(Records from a data collection)
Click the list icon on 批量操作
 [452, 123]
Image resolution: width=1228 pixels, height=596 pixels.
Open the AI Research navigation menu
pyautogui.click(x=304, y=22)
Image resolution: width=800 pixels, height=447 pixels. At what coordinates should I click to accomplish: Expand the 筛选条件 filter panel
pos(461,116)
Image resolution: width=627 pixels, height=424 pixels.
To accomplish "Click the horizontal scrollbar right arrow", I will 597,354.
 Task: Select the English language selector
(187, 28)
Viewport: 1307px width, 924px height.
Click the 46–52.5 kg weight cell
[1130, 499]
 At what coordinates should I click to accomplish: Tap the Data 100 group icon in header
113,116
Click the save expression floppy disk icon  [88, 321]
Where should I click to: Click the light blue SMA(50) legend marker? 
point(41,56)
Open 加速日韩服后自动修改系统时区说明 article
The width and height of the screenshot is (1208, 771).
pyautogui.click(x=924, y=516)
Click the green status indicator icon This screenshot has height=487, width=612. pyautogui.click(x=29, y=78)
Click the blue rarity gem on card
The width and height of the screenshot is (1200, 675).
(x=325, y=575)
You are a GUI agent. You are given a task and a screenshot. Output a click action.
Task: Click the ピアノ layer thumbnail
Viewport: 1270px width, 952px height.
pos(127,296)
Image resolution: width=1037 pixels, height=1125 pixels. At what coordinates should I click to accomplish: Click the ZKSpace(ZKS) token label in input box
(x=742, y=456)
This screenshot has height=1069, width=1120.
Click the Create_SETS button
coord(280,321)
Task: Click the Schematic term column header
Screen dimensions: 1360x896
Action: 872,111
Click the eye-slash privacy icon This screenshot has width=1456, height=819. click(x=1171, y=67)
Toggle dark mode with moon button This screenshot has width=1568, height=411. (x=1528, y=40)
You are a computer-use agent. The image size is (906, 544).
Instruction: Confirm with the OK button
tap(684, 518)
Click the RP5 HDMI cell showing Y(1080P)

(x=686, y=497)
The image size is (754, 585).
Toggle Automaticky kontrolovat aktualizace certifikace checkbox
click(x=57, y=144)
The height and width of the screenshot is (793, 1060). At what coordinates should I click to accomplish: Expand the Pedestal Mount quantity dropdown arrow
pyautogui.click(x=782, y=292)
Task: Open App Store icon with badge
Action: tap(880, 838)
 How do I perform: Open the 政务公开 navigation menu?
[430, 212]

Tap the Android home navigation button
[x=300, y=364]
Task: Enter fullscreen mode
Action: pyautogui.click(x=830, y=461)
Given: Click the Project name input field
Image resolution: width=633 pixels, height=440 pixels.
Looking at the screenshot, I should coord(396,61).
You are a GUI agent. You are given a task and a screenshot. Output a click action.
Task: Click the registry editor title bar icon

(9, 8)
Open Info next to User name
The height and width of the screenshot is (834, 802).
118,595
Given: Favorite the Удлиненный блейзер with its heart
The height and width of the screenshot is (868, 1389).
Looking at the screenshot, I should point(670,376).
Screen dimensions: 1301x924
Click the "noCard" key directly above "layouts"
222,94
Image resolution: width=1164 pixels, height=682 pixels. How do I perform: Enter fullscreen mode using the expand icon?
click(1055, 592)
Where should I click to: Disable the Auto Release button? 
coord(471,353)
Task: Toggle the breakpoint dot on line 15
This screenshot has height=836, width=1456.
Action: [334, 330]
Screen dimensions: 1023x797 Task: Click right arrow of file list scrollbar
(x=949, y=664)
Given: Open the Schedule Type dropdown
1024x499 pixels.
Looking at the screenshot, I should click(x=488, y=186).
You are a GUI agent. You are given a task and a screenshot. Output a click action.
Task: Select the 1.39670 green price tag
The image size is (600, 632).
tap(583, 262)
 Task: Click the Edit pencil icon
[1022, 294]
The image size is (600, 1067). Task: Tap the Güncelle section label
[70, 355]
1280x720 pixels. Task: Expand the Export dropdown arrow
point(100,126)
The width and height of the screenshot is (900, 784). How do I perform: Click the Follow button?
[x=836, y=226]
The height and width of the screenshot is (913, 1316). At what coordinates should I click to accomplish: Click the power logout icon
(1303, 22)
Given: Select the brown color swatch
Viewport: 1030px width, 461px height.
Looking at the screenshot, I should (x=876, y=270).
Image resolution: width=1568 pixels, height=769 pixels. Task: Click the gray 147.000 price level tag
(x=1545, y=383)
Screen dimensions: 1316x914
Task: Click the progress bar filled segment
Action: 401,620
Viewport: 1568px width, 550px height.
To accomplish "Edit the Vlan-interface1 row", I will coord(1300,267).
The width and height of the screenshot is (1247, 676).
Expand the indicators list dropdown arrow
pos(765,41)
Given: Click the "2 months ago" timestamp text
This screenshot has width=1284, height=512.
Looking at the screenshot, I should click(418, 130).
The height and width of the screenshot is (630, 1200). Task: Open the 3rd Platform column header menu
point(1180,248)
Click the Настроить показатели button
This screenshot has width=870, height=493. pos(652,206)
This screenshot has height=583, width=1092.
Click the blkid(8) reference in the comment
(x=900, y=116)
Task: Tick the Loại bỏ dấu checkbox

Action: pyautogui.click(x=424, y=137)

EXERCISE PROMPT:
Copy each line in the data that holds the word "will".

ANSWER TO THIS PROBLEM:
To accomplish "Click the horizontal scrollbar right arrow", I will 597,354.
To accomplish "Edit the Vlan-interface1 row", I will coord(1300,267).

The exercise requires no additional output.